Les Parisiens ne se sont pas laissé surprendre. Jeudi à 6 h 30, rue des Pyrénées dans le XXe arrondissement, l'activité semble normale. Le marché s'installe sur le trottoir. Avec le froid, les premiers clients du bar n'enlèvent pas leur manteau pour boire un café et le bal des voitures est orchestré par les camionnettes de livraison. Quelques détails disent cependant qu'il ne s'agit pas d'un jour comme les autres. Beaucoup de passants cherchent leur chemin l'œil rivé sur leur portable. Une cycliste s'arrête pour demander sa route. A l'arrêt de bus, le prochain passage est indiqué dans 13, puis 18, puis 14, puis 22 minutes. De toute manière, personne n'attend. Visiblement, les Parisiens ont prévu leur trajet sans compter sur les transports en commun.
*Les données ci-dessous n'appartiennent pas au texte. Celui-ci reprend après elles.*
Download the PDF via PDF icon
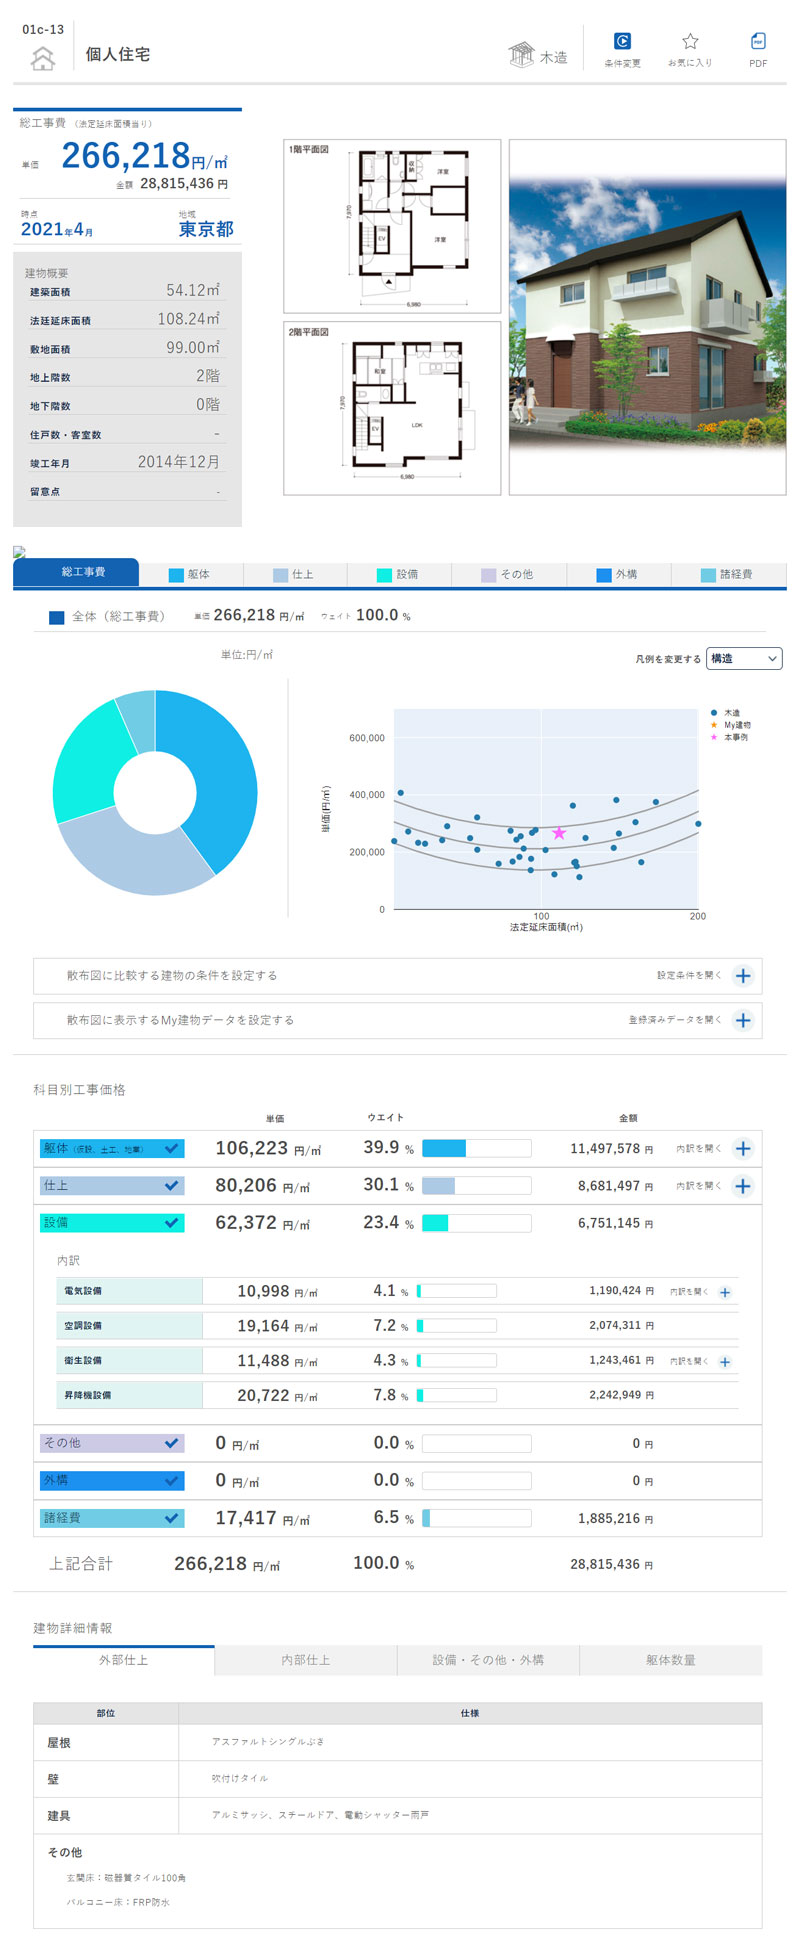point(758,42)
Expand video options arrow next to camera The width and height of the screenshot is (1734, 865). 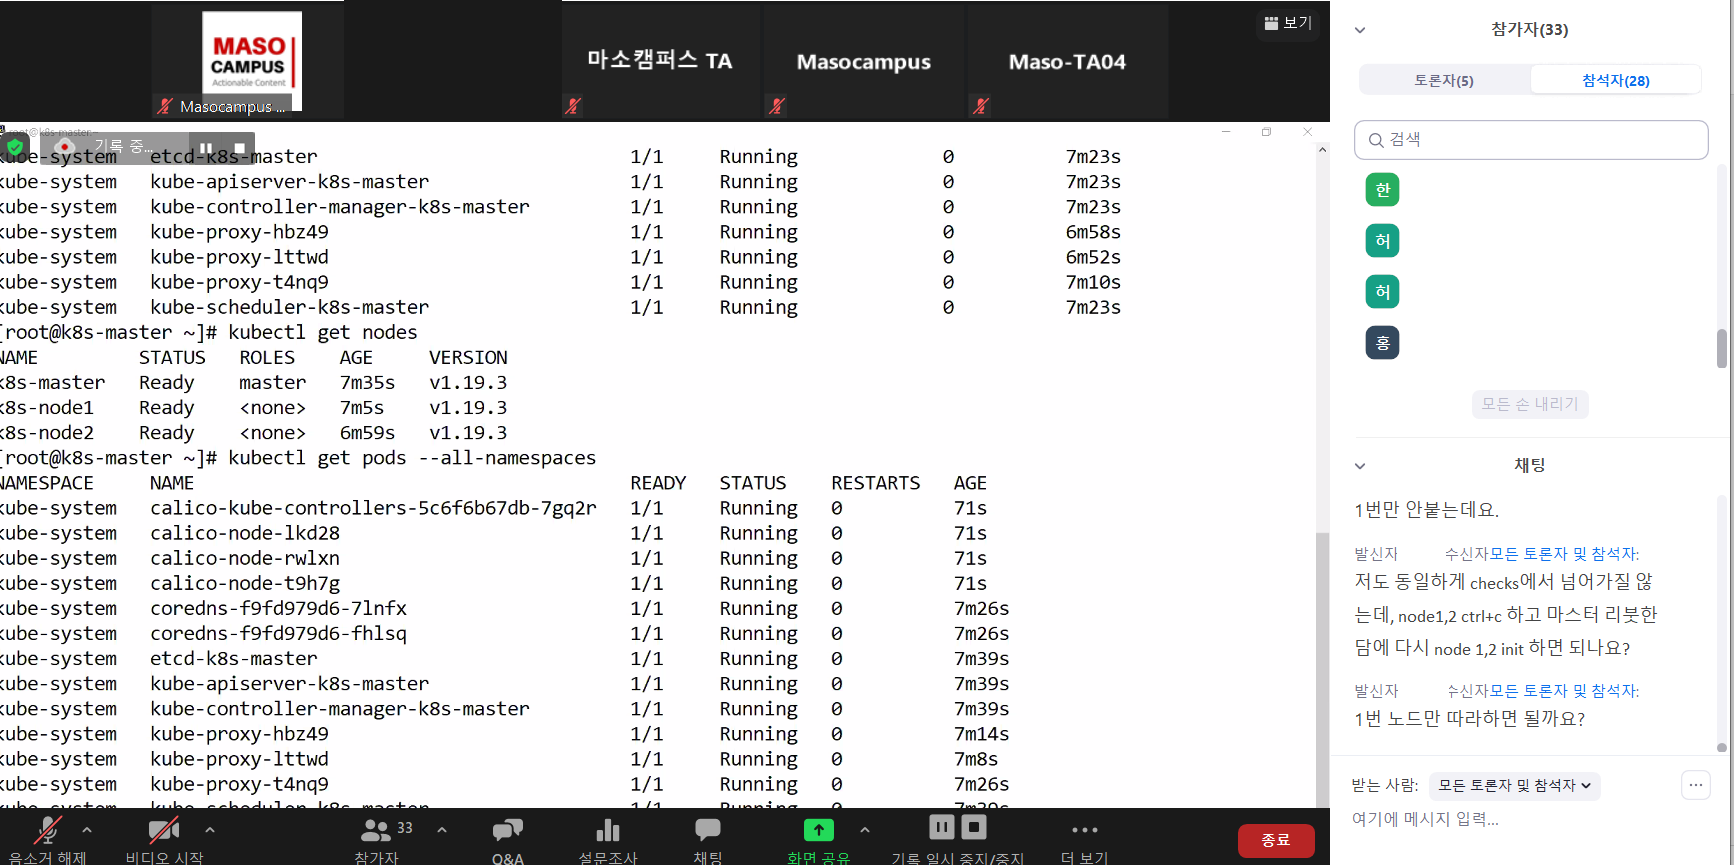(210, 830)
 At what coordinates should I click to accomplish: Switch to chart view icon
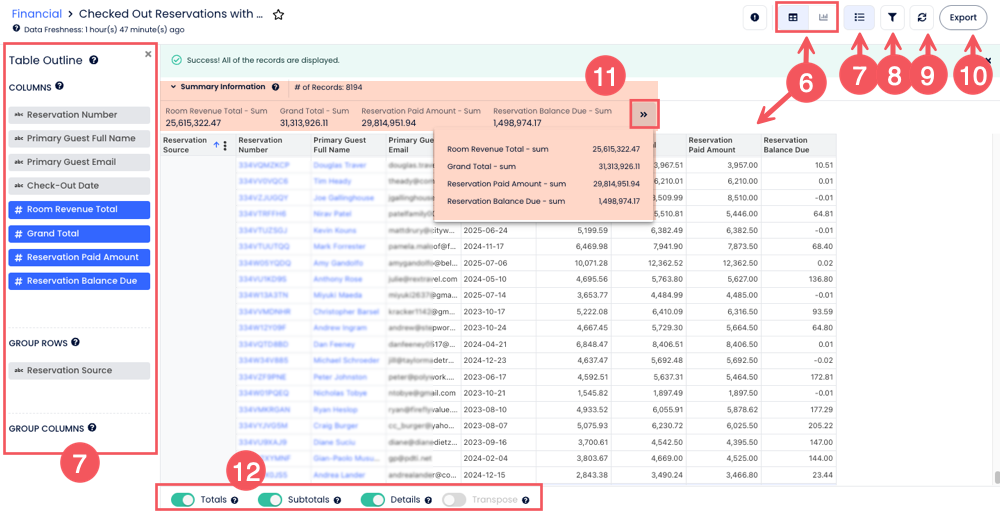pyautogui.click(x=824, y=17)
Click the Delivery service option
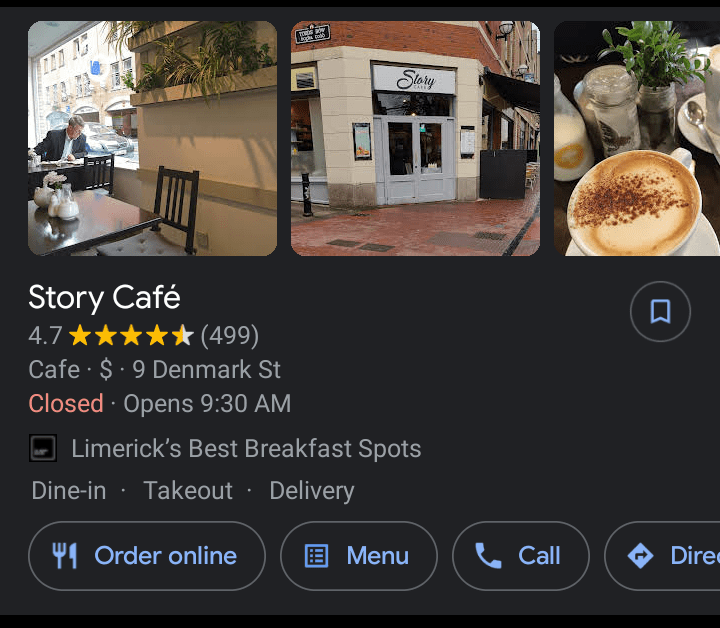Viewport: 720px width, 628px height. point(312,491)
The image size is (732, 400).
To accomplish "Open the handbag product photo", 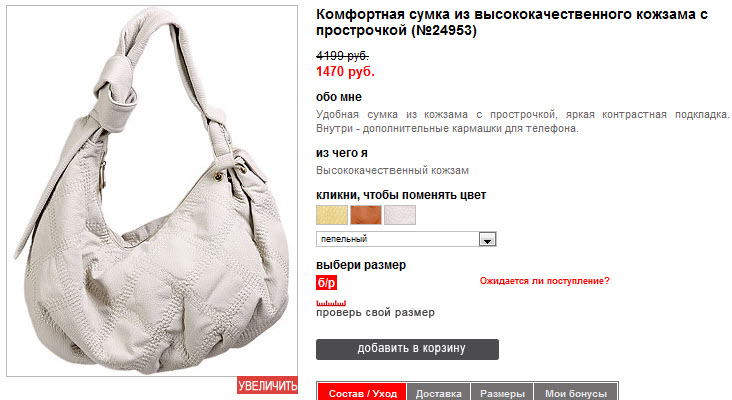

Randonnée. Dans le XIIe arrondissement, près de la gare de Lyon, le bruit de la porte d'entrée alerte la boulangère, qui se précipite à la caisse. En cette matinée de grève, peu de clients se pressent dans les magasins alentour. «Le froid sans doute», commente la commerçante, avant de se rappeler l'actualité : «Ceux qui sont en grève doivent se préparer pour la manifestation, ils passeront peut-être prendre des sandwichs, les autres sont soit au travail soit chez eux à profiter du repos forcé ou à travailler à distance.»
Presque déserts, les quais du métro de la ligne 1, l'une des rares à fonctionner, lui donnent raison. Idem dans le XIXe, pour la ligne 7 (lire aussi page 7). La station Corentin-Cariou est étrangement vide. Les usagers sont ravis de voir un train toutes les 7 minutes, avec des places assises. Bernadette, juriste de 56 ans qui soutient la grève, jure avoir «voyagé dans des conditions sans précédent».
Ismaël n’aura pas la même chance. Selon son application, la ligne 9 fonctionnait. Il déchante arrivé à Chaussée-d’Antin-La Fayette. La 9 ne circule pas. Direction Saint-Lazare, ligne L, puis le tramway, pour une arrivée à 10 heures au travail, une heure et demie plus tard que d’habitude. Pour Yuzu, c’est la fin de la route : sans la 9 ni la 13, impossible de rejoindre son chantier, il appelle son patron pour le prévenir.
La grande inconnue, c’est la durée du mouvement. Beaucoup ne pourront pas reconduire la stratégie qui leur a permis de composer avec la grève jeudi. Comme Issam, qui a pris deux nuits d’hôtel pour être au boulot. Facture : 150 euros, que sa boîte ne rembourse pas.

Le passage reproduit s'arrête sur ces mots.